The European Chamber was founded on 19 October 2000, by 51 European companies in search of a common representative of their interests in China. The Chamber is also part of an expanding network of European Business Organisation Worldwide Network (EBOWWN). This network promotes interactions between members and host countries and establish closer relationships with the Commission. The original purpose of the Chamber was to monitor how China implemented its WTO commitments. According to the Chamber: "Foreign firms have long complained of an uneven playing field and an opaque regulatory environment when it comes to China."

==Mission==

The European Chamber is an organization that aims for better market access and improved operating conditions for the European Union companies operating in China. To this end, it reaches out to Chinese and European government authorities, think tanks, academics, international bodies, other chambers of commerce, and trade associations. The Chamber ensures awareness and compliance with relevant local laws, policies, and regulations.
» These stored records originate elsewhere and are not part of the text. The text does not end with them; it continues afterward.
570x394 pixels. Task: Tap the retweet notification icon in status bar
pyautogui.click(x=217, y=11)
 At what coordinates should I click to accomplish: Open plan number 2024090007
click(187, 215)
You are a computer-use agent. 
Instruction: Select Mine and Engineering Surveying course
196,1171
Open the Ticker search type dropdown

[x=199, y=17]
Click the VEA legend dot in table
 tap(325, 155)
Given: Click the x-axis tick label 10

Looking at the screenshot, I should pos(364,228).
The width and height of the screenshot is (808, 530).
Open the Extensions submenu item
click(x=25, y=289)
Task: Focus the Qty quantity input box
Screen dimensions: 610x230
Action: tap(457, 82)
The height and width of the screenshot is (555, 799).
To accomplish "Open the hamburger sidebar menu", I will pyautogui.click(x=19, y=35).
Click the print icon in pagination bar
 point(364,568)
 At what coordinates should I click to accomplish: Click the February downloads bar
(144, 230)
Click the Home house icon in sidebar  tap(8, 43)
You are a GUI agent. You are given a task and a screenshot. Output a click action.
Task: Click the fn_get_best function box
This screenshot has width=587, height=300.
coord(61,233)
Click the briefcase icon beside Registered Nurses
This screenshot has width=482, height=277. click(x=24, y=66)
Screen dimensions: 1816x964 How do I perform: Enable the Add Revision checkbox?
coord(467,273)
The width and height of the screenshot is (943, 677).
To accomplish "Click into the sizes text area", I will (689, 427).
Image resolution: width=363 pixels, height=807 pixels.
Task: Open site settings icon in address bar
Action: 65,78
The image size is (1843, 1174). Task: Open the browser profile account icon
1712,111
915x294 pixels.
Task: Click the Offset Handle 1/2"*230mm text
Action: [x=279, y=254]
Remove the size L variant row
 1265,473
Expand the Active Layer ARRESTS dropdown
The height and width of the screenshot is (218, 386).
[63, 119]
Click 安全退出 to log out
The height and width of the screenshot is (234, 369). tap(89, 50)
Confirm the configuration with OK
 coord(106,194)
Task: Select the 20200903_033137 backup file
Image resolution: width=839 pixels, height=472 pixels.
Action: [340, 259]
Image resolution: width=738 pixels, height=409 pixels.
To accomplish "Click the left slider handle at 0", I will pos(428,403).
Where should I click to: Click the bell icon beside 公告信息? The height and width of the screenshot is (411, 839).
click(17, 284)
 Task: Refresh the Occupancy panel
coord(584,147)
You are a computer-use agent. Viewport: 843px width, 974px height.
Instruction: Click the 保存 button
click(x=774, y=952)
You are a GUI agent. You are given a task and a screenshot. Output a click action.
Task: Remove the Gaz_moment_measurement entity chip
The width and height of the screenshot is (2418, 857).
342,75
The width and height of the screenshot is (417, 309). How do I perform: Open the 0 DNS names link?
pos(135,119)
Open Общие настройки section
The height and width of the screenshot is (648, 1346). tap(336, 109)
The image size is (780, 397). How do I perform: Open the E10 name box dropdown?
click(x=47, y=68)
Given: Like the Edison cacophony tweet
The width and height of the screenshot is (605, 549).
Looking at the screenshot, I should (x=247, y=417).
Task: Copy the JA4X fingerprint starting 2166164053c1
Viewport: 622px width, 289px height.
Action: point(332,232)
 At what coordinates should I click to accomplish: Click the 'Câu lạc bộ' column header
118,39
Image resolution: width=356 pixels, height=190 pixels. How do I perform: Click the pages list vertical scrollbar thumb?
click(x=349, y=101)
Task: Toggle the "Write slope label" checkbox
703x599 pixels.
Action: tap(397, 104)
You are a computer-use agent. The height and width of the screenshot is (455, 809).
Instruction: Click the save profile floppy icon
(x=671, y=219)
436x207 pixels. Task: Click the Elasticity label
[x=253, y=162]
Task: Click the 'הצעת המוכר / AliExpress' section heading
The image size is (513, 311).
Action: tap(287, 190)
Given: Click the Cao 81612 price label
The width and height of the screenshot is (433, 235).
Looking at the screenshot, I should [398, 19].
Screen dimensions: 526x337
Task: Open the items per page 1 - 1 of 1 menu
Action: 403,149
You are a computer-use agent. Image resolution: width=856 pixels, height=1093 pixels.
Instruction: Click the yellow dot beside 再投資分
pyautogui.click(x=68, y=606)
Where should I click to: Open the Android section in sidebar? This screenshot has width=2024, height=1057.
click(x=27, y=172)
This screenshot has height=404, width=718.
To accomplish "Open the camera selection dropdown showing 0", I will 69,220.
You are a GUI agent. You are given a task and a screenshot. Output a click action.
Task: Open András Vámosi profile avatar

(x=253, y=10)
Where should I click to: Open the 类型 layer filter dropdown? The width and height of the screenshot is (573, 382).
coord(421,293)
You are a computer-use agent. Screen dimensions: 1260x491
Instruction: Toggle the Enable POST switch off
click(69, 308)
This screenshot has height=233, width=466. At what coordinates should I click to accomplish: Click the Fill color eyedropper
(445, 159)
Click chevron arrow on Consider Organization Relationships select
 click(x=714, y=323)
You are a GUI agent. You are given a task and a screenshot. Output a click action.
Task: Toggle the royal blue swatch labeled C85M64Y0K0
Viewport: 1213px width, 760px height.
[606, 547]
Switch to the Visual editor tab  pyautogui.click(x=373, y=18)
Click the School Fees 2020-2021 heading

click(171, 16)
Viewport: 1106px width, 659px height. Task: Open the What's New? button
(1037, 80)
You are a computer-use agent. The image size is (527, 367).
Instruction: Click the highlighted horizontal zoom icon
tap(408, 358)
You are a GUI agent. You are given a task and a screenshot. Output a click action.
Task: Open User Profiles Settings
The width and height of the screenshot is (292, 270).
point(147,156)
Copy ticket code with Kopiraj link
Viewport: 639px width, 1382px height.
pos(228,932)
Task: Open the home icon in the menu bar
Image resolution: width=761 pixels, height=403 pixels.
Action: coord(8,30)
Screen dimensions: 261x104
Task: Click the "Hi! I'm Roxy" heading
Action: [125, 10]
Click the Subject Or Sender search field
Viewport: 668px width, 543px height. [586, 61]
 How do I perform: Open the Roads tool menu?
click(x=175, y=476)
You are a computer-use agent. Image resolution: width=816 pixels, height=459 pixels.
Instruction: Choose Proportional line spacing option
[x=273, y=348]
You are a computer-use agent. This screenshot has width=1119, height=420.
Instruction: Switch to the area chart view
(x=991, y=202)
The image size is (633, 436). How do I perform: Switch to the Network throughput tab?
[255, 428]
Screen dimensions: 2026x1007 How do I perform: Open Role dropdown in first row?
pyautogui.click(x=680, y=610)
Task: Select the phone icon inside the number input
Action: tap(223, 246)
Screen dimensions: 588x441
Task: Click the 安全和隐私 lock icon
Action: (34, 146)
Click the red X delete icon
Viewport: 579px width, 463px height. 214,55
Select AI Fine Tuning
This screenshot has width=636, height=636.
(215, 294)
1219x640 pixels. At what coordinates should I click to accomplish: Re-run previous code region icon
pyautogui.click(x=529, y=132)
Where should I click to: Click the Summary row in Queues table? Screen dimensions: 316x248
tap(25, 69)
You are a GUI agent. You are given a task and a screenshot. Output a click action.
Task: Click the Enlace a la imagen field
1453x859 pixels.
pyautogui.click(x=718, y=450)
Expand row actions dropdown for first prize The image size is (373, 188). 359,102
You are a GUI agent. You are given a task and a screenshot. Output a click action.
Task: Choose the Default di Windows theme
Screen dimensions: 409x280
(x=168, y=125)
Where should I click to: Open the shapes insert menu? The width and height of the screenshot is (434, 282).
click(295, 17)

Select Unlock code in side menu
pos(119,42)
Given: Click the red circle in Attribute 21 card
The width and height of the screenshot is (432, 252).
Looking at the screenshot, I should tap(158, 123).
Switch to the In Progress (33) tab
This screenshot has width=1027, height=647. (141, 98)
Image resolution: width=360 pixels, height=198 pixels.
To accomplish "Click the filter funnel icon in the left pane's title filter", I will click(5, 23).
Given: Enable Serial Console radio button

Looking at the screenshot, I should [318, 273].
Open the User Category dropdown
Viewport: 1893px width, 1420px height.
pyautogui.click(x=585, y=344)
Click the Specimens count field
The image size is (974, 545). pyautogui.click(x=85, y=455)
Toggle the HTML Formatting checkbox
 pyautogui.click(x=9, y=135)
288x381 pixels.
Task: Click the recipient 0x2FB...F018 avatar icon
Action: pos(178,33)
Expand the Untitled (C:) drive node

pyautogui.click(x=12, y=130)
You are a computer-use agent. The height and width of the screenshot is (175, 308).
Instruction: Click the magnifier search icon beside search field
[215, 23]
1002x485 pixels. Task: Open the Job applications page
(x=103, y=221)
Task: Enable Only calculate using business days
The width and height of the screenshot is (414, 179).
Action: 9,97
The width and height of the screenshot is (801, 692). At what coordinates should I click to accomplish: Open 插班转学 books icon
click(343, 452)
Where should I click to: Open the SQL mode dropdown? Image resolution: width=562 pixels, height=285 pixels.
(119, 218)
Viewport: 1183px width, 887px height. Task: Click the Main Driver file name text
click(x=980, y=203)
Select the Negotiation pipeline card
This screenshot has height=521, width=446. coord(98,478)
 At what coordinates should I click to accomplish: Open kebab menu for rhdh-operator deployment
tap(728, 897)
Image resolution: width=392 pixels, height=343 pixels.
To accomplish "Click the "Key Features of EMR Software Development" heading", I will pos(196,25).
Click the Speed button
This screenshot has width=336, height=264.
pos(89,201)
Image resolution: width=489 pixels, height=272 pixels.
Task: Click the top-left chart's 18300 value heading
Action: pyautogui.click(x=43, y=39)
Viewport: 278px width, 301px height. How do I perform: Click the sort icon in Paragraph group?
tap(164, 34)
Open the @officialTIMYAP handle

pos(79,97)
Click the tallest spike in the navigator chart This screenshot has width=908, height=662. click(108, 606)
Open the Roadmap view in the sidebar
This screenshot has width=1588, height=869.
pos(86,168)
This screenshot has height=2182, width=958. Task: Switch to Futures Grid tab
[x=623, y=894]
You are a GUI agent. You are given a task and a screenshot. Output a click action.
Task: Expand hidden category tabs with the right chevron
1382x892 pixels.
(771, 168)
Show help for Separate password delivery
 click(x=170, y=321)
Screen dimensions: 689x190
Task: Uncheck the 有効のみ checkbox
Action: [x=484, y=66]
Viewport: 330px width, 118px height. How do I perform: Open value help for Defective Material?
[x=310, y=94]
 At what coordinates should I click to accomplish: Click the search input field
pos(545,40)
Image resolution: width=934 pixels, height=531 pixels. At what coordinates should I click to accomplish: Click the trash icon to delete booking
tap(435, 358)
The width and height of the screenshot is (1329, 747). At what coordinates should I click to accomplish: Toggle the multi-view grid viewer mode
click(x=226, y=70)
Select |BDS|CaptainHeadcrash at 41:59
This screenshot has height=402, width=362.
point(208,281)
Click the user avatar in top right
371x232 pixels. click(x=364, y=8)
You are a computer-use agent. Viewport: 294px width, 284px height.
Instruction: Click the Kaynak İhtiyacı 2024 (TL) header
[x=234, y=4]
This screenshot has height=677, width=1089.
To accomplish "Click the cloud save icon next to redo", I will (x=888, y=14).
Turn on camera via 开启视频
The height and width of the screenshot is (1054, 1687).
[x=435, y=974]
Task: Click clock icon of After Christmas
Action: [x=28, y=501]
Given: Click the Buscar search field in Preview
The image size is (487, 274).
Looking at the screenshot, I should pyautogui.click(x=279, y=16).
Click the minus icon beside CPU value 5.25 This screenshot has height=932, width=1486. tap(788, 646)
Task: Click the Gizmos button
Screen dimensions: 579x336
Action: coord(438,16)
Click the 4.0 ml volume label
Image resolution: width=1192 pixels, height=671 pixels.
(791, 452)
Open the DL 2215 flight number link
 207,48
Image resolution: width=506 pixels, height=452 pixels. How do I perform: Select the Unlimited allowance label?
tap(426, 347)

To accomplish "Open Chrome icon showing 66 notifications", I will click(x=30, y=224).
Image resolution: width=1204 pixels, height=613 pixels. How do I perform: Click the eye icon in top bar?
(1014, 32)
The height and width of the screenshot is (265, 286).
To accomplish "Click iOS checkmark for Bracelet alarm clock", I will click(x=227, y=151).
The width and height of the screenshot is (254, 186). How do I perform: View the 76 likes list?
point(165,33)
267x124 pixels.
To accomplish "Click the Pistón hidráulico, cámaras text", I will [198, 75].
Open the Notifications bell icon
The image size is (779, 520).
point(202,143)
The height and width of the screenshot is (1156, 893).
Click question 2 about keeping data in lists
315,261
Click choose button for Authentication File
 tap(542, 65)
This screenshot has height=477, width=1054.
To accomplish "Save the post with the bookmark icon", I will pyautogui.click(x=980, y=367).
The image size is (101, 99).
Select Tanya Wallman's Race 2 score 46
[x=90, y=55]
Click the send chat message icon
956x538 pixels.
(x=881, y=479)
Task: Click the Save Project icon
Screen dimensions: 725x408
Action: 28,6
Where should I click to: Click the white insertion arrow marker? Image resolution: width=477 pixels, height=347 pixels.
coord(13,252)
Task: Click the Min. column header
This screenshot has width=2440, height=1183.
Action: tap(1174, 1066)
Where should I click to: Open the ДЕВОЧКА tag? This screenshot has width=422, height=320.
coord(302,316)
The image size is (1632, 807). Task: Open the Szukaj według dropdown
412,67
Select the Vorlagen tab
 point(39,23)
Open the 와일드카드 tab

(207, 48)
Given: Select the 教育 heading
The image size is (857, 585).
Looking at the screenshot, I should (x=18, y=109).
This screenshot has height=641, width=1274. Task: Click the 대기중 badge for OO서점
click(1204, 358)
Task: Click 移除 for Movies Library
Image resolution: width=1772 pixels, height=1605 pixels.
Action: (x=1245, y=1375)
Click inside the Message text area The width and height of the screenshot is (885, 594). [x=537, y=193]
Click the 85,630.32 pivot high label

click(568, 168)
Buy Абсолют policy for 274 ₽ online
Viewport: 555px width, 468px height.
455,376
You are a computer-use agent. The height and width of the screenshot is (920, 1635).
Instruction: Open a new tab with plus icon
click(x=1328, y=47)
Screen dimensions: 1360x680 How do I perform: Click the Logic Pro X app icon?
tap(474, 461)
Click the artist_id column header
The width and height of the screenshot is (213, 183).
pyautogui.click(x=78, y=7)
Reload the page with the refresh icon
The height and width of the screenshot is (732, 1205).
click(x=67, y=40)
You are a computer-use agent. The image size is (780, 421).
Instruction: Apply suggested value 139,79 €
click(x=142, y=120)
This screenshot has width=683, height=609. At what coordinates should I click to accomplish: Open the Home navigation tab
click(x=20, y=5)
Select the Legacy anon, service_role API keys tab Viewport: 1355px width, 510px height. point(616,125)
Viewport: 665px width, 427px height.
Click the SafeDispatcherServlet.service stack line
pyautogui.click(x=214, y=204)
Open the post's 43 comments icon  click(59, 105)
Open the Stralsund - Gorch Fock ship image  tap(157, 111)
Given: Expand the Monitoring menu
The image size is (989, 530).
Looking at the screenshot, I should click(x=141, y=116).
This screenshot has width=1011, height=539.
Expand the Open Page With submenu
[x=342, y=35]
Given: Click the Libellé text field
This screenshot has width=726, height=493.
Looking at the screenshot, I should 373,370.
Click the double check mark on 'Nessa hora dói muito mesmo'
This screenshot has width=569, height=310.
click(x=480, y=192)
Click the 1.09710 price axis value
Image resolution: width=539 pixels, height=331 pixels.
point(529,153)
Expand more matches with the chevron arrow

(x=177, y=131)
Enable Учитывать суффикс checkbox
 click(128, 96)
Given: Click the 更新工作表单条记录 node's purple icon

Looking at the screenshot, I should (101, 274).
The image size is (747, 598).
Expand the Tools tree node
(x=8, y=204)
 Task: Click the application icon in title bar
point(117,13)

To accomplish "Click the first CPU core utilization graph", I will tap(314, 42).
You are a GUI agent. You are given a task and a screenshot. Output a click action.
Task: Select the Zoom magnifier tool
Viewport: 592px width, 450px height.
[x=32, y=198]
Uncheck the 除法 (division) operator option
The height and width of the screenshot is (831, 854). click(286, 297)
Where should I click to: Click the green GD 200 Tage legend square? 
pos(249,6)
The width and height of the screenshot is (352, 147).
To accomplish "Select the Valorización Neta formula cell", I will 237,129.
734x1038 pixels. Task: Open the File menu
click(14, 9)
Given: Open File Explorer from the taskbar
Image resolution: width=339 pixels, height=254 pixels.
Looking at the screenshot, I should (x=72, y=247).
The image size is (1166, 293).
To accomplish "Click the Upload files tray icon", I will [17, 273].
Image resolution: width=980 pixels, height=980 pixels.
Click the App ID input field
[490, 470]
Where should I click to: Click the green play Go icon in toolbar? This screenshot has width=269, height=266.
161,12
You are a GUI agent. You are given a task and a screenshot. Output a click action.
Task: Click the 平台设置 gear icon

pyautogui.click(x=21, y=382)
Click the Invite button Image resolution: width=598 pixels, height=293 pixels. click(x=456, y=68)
It also facilitates networking between its members, embassies, and Chinese interest groups. They oversee a network of companies and professionals, and help them exchange views and experiences regarding doing business in China. The European Chamber is primarily an advocacy organization that revolves around working groups and fora. These groups serve as a platform for the Chamber community and other local organizations, to foster understanding, share information, pursue common interests, promote trade and investment, and strengthen cooperation.